Source: Center on Budget and Policy Priorities calculations based on TPC calculations of effect of eliminating tax expenditures.

*Note: These figures take into account the interaction among individual tax expenditure provisions.
They are based on the distribution of tax expenditures under the assumption that the alternative minimum
tax is not in place, an assumption TPC made in order to facilitate the comparison among categories of tax expenditures

End Notes:

[1] TPC’s $760.5 billion figure excludes benefits for business income claimed by individuals.  This figure also assumes that the 2007 alternative minimum tax was in affect, but did not reflect the AMT “patch” that was enacted in 2007. TPC estimated the total cost of tax expenditures both with and without the AMT because the AMT limits and disallows some tax expenditures, which can complicate comparisons of costs of tax expenditures. See Leonard Burman, Eric Toder, and Christopher Geissler, “How Big Are Total Income Tax Expenditures, and Who Benefits from Them?” Tax Policy Center, December 2008, http://www.taxpolicycenter.org/UploadedPDF/1001234_tax_expenditures.pdf.  

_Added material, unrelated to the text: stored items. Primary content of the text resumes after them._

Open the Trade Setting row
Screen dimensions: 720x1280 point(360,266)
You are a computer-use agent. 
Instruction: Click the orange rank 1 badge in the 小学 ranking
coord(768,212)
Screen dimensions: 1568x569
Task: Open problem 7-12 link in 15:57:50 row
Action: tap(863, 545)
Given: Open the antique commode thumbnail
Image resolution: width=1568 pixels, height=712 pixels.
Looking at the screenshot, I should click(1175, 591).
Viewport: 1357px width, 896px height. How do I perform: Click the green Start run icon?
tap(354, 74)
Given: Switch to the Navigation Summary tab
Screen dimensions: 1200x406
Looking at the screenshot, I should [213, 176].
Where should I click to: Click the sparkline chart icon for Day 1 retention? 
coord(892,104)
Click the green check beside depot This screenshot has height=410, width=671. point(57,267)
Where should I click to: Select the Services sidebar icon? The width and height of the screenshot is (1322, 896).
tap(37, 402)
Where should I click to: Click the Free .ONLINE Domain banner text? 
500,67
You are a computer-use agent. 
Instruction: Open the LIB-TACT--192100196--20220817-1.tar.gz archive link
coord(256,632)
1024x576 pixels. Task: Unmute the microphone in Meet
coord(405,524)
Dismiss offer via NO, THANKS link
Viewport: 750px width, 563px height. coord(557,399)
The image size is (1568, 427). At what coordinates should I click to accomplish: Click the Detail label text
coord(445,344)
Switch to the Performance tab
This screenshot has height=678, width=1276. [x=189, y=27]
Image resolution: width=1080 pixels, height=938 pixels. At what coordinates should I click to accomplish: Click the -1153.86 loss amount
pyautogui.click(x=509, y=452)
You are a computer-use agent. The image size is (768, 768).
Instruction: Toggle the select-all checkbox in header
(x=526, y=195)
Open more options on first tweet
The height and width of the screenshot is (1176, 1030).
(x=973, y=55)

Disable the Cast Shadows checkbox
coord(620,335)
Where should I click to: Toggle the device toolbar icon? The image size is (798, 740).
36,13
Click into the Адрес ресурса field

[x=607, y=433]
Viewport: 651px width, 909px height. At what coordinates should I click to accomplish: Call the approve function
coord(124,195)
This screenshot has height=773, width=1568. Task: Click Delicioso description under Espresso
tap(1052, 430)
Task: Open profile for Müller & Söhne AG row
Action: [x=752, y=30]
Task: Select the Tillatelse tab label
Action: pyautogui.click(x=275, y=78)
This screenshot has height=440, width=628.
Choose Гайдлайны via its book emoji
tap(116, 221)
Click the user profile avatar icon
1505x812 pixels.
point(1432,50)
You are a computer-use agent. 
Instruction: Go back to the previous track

[2] Burman et al., page 4.

[3] TPC was not able to model all individual income tax expenditures, and the tax expenditures left out of the analysis — such as capital gains exclusions on house sales — likely account for about 10 percent of total individual income tax expenditures.  TPC’s estimate includes interaction efforts among different tax expenditure measures.  Due to those interactions, the $760.5 billion total cost of individual tax expenditures exceeds by about 8 percent the sum of each of these tax expenditures on its own. 

The TPC estimates cited in this paper are for 2007, but assume that no AMT “patch” was enacted for 2007 (although such a patch was eventually enacted).  

[4] “Estimates of Federal Tax Expenditures for Fiscal Years 2008-2012,” Joint Committee on Taxation, October 31, 2008. This figure was calculated by summing expenditures categorized by JCT as “Business Synthetic Spending” that were not included in the TPC analysis.  This total does not include the cost of business tax expenditures of less than $500 million, because those costs are not reported by JCT.  This estimate does not consider interaction effects among various business tax expenditures or interactions between business and individual tax expenditures.

[5] The Tax Policy Center estimates that the tax provisions in the recently enacted American Recovery and Reinvestment Act are more progressive than the tax expenditures addressed in this paper, but the Recovery Act provisions are temporary.

[6] Richard Kogan, Kris Cox, and James Horney, “The Long-Term Fiscal Outlook Is Bleak,” Center on Budget and Policy Priorities, December 16, 2008.

[7] See “A Balanced Approach to Restoring Fiscal Responsibility,” July 2008.